# [Aim of the task]
Whenever a line in the records below contains "button", pick it out.

# [Dataset content]
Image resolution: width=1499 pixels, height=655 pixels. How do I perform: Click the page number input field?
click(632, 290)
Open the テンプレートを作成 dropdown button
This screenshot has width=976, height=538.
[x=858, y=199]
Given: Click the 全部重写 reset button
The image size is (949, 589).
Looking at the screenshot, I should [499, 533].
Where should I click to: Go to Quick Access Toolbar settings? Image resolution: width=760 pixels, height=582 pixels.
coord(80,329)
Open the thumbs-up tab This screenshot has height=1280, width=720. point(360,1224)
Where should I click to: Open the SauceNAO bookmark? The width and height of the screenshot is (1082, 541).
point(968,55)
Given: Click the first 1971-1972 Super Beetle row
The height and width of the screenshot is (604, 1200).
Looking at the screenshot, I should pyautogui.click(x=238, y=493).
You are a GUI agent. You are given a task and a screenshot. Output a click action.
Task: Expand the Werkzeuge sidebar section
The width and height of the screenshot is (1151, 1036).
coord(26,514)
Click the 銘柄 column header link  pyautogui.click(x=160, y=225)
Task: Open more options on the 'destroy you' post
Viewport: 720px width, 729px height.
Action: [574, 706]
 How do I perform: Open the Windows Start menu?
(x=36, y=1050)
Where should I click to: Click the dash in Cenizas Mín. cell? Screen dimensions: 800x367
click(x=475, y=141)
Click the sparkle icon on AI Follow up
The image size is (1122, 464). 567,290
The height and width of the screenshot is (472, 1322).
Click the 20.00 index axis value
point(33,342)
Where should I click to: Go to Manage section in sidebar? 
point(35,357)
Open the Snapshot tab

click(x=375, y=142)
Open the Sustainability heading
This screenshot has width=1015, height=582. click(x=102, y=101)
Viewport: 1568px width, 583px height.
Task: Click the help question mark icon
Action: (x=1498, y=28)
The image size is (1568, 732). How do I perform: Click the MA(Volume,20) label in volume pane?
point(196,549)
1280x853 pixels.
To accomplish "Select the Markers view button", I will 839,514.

# [Answer box]
Open the テンプレートを作成 dropdown button
Given: Click the 全部重写 reset button
To accomplish "Select the Markers view button", I will 839,514.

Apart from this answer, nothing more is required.